In 1968, Andy Warhol may or may not have said, “Everyone will be famous for 15 minutes”. Today, it’s debatable whether anyone’s attention span lasts even that long.
According to Medical Daily, humans now have a shorter attention span than goldfish.
There may be an entire school of philosophy that considers living in the moment a prerequisite for human happiness.
But why worry about that hippie shit, when you can just play Clash of Clans?
Or is living in a virtual moment, living in a valid moment too?
Maybe after 2000 years of civilization, we’ve earned the right to be flighty and superficial.
The right to enjoy: cat videos, royal babies, Kim Kardashian, “reality” TV, and the quasi-news-channel-still-known-as-CNN.
The zeitgeist of the early 21st century may well turn out to be distraction.
Of course, pop culture by nature, is ephemeral and distracting.
It’s only with hindsight some of it attains greater significance than it merits at the time.
When the pop gets dropped and we’re left with culture.
At Warhol’s first major show, you could buy one of his iconic Campbell’s soup images for $100.
Hardly anyone did.
In 2010 Christie's sold one for just over $9 million.

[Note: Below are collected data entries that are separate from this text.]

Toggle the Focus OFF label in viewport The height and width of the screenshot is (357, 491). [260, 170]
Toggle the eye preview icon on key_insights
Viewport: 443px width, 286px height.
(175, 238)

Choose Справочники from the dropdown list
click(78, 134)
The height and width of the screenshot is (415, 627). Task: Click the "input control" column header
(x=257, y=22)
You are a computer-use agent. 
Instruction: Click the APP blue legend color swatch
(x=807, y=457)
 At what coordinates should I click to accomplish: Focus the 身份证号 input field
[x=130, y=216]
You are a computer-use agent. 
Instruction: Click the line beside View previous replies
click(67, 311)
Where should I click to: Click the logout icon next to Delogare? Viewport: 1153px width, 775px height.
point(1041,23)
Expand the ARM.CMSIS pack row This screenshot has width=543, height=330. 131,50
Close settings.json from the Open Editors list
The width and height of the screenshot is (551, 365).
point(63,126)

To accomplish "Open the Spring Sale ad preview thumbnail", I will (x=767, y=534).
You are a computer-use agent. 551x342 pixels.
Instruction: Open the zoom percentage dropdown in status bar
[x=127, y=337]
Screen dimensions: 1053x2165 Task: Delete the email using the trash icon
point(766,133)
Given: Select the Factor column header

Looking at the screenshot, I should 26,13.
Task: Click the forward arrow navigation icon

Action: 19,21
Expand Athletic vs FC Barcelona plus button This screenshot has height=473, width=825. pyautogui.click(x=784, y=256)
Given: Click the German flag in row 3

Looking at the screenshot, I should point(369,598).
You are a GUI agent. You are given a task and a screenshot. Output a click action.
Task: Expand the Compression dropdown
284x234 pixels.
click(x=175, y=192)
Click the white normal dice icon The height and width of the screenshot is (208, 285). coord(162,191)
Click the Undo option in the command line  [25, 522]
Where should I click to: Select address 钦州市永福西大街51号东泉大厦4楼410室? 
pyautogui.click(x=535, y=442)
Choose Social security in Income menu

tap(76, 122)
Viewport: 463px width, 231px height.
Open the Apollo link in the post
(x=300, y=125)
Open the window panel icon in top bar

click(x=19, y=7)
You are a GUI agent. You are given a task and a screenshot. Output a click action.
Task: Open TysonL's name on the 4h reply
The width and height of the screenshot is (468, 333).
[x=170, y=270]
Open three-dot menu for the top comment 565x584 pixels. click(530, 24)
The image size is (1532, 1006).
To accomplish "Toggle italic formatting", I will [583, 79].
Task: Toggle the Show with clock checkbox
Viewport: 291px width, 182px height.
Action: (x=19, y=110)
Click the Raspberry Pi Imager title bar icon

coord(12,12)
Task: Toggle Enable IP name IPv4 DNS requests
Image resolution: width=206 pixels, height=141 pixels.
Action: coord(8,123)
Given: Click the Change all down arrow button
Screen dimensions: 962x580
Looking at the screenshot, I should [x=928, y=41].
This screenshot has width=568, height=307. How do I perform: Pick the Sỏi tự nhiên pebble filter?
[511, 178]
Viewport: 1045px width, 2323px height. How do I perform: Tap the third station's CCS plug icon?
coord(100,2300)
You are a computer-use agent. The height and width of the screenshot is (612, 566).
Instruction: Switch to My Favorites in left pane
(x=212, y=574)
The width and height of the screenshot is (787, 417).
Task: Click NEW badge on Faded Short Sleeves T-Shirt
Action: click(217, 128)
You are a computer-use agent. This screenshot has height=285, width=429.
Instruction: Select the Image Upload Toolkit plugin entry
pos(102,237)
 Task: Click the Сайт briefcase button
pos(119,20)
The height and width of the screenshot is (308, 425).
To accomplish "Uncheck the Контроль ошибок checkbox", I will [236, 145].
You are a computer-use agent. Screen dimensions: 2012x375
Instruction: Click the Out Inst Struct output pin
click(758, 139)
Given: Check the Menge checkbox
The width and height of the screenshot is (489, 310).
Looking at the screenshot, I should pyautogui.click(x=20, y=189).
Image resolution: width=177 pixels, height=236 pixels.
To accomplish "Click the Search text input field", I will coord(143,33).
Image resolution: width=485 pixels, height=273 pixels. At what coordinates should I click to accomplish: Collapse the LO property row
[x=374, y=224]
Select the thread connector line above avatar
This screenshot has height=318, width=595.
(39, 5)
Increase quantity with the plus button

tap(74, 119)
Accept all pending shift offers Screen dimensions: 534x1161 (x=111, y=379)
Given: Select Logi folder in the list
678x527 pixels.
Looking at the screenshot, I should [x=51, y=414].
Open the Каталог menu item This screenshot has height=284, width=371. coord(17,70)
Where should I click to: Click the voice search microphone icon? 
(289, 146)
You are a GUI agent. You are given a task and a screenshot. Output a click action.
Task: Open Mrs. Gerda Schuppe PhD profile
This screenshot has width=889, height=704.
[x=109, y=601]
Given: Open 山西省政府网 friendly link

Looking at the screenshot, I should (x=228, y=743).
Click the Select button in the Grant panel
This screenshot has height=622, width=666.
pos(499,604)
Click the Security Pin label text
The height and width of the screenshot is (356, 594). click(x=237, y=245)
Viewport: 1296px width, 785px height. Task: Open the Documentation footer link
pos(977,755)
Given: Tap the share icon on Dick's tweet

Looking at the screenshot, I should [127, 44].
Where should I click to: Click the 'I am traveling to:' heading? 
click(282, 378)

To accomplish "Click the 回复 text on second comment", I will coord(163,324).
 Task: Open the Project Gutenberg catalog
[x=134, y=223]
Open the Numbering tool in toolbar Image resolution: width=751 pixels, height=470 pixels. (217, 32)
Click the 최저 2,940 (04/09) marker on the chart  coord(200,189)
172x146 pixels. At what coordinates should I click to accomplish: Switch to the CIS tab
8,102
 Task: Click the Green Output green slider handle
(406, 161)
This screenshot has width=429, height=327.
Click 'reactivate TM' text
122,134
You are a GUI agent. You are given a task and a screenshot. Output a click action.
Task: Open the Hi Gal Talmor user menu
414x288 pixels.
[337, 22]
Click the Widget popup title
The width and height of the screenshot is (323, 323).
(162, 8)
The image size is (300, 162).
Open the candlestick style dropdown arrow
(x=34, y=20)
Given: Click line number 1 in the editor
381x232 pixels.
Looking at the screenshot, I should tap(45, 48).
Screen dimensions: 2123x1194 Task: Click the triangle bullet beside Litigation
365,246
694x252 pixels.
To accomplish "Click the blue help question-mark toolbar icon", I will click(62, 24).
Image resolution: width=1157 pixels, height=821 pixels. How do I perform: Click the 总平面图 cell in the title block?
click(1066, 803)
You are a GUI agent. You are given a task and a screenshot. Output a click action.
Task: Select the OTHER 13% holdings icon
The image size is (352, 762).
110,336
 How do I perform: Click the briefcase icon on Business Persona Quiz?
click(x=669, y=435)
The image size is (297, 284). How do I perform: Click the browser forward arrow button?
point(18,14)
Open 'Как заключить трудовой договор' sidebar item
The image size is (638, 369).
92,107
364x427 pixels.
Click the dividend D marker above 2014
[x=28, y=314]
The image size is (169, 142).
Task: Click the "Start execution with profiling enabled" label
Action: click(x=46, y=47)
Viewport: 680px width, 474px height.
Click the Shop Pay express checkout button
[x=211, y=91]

This reappraisal of artists has been going on for centuries.
Charles Dickens was the most successful novelist of his time.
He created some of the most beloved characters in English literature but was considered a low-brow populist in his day.
Henry James condescendingly called him, "the greatest of superficial novelists".
Not until 1962, nearly 100 years after his death, was he deemed worthy of serious academic study, when a young grad called Michael Slater started work on the first PhD on Dickens.
Today Dickens is probably the most studied author in the English-speaking world, after Shakespeare.
Shakespeare himself was considered merely “talented” in his lifetime.
His reputation as a literary giant wasn’t widely acknowledged until the 18th century.
How will today's distractions fare—will anyone care about Katy Perry in 100 years?
I’m not guessing.
Longevity is unpredictable.
And to paraphrase Ol' Blue Eyes, all you can do, is do it your way.
Warhol’s way was reimagining everyday objects like Campbell’s soup cans.
I worked on the Campbell’s account for a while.
And as an expert, you can trust me when I say:
Life is like soup.
The trick is to discover your own recipe.